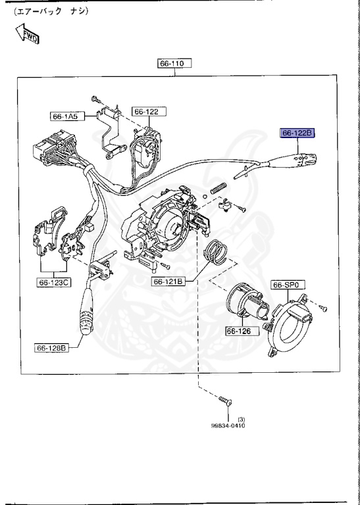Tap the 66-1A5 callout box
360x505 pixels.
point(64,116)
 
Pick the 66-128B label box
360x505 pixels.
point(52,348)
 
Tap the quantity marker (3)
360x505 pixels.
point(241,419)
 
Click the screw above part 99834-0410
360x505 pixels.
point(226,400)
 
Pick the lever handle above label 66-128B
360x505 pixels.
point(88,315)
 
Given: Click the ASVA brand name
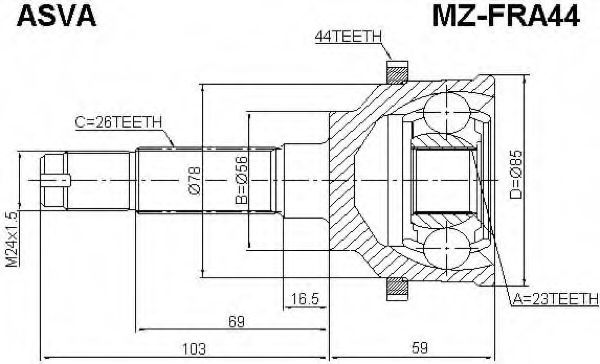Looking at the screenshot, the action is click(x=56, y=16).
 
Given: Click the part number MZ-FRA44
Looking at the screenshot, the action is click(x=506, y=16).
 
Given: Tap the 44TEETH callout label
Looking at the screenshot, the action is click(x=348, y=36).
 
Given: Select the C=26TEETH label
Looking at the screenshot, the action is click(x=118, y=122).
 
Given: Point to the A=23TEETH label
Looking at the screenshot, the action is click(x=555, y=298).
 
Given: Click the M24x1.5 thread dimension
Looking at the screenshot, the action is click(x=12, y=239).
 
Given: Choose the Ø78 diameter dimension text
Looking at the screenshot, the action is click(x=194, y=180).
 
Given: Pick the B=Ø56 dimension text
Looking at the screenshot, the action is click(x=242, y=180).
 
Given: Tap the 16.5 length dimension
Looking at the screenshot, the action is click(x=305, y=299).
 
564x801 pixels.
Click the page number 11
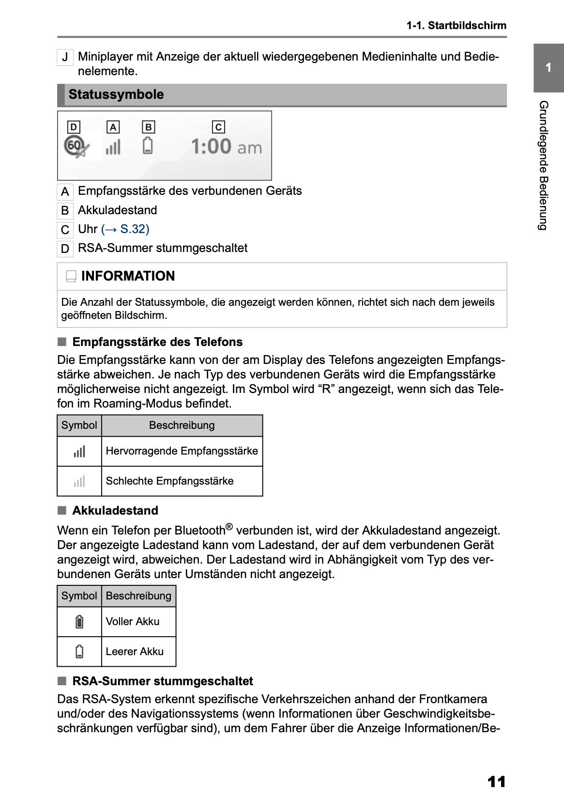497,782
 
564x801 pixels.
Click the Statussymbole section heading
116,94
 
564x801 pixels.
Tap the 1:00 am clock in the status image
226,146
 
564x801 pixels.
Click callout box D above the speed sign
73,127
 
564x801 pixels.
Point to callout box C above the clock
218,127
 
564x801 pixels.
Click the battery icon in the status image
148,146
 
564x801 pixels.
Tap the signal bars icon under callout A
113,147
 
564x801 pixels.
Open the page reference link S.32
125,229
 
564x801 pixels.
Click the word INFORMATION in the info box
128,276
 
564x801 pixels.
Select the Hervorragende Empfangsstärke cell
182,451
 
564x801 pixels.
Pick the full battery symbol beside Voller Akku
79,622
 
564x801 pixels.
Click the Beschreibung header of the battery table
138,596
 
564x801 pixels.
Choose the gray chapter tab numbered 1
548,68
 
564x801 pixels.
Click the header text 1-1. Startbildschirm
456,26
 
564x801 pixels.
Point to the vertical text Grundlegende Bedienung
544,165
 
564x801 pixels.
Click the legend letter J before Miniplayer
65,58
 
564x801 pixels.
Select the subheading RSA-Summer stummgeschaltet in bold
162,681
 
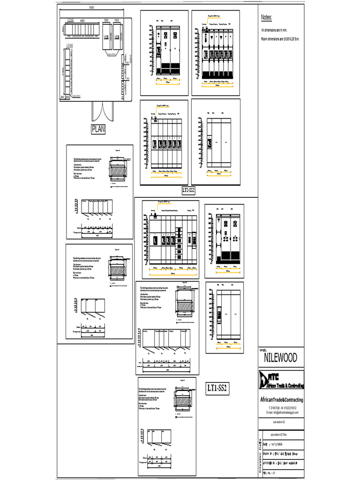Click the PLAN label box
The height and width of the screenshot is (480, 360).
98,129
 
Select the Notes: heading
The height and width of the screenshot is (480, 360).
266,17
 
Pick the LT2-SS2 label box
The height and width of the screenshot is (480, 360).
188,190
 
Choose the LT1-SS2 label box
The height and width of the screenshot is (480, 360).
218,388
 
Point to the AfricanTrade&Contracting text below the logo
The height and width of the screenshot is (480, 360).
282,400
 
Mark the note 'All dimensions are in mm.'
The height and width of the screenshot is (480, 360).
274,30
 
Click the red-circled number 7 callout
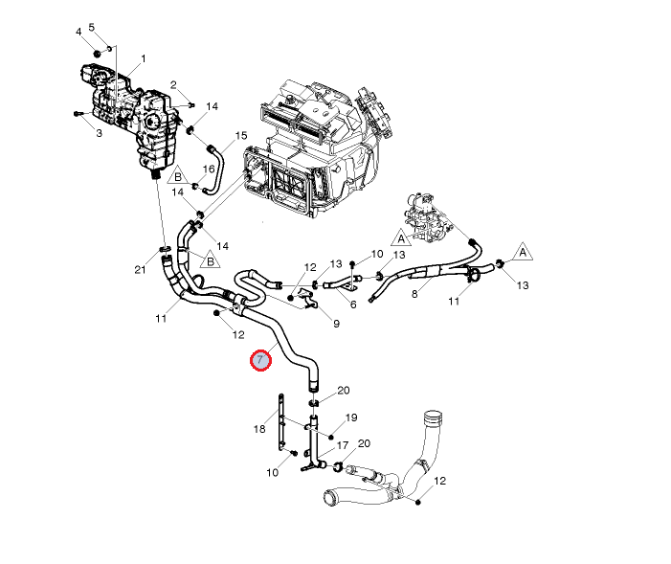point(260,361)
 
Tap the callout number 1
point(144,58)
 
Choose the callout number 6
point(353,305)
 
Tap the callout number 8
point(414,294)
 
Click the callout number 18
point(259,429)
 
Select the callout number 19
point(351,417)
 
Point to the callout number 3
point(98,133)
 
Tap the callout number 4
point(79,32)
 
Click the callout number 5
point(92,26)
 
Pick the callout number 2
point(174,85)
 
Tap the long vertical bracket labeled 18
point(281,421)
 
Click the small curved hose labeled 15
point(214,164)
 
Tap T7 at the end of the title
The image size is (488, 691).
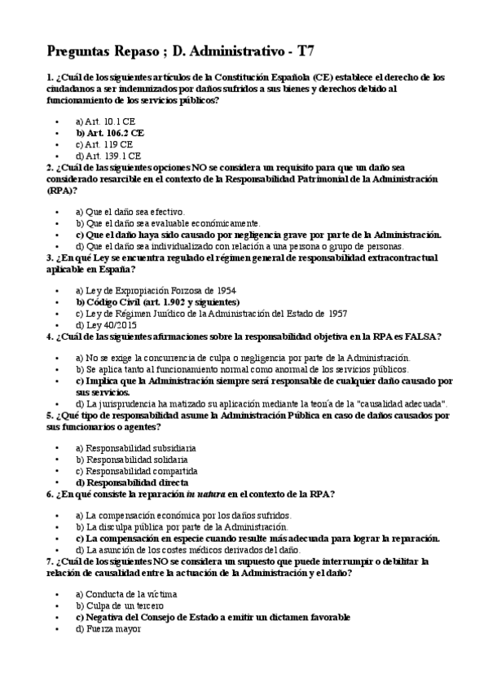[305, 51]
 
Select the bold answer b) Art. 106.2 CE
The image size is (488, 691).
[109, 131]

==

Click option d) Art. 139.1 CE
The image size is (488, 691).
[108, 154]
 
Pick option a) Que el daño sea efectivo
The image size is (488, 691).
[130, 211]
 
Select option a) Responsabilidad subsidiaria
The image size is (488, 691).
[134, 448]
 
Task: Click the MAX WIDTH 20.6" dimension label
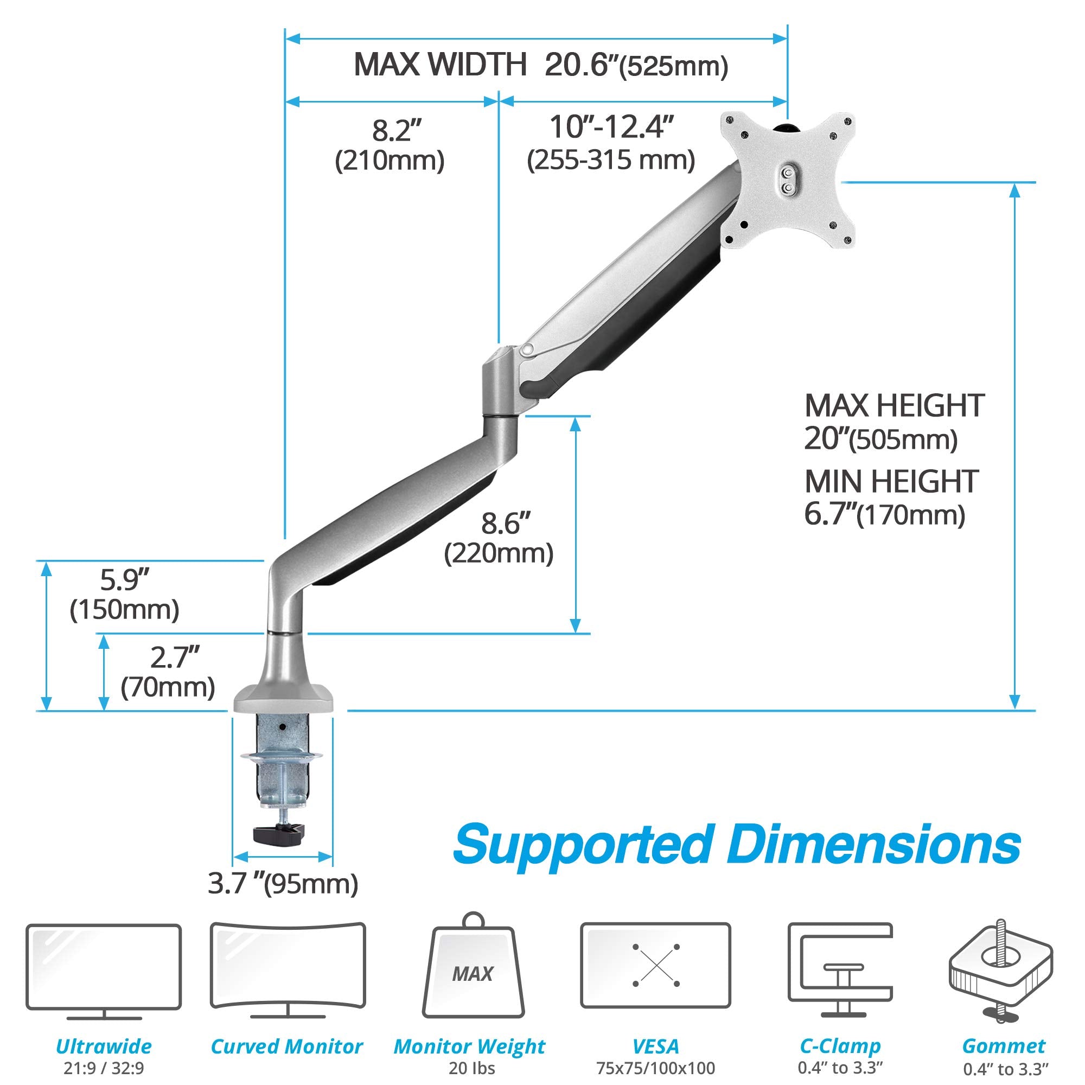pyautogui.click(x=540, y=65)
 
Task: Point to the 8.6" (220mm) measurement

...

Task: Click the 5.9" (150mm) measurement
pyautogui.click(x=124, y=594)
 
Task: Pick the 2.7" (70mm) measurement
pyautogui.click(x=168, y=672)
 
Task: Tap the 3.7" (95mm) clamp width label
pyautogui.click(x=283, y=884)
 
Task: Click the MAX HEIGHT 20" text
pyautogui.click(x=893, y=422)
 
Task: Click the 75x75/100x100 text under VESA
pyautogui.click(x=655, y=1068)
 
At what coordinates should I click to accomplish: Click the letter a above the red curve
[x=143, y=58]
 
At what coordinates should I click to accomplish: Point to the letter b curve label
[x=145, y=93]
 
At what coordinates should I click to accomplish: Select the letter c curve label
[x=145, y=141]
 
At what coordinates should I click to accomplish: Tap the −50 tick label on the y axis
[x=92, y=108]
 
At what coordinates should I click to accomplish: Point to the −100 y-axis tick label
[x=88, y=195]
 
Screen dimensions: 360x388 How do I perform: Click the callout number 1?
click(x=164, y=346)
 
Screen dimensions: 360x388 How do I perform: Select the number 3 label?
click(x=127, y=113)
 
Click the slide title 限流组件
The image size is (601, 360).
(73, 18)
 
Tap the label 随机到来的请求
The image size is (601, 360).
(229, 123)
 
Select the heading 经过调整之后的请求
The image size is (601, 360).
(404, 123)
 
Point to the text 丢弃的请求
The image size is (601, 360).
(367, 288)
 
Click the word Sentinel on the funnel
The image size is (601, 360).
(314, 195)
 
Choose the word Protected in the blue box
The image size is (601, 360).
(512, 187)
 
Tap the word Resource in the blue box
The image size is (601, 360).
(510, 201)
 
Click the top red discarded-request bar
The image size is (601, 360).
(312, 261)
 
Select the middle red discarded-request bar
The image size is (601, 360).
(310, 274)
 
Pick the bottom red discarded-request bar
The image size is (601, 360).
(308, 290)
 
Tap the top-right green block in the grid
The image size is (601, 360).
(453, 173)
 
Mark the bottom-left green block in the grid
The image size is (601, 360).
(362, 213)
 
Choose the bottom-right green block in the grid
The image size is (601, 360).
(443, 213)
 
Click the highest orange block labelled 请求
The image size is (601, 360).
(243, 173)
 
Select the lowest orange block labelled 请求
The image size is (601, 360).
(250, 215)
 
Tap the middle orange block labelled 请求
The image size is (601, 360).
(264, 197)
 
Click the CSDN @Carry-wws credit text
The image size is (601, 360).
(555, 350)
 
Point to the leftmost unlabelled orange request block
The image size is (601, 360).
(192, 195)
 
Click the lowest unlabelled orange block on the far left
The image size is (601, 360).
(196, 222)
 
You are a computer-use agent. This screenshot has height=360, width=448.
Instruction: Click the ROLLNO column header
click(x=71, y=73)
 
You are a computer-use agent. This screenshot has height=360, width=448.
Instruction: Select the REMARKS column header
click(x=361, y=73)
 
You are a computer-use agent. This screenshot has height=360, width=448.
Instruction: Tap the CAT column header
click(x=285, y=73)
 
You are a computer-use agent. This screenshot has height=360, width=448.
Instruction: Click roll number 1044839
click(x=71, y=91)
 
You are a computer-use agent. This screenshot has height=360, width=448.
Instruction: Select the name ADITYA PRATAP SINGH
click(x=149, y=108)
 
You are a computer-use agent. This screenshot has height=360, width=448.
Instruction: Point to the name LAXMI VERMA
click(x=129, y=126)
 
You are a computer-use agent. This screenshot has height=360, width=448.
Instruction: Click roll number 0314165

* Do this
Scale the part of the listing that begins at the line containing "Tap the 66-1A5 callout box" and stops after the line containing "point(88,315)". Reproduce those lines with the requests included, multiply each point coordinate in the answers by 0.25, round to whole numbers with halves going up, and omit the pictures.

* Response for this exercise
Tap the 66-1A5 callout box
360x505 pixels.
point(16,29)
 
Pick the 66-128B label box
360x505 pixels.
point(13,87)
 
Tap the quantity marker (3)
360x505 pixels.
point(60,105)
 
Click the screw above part 99834-0410
360x505 pixels.
point(57,100)
 
Pick the lever handle above label 66-128B
360x505 pixels.
point(22,79)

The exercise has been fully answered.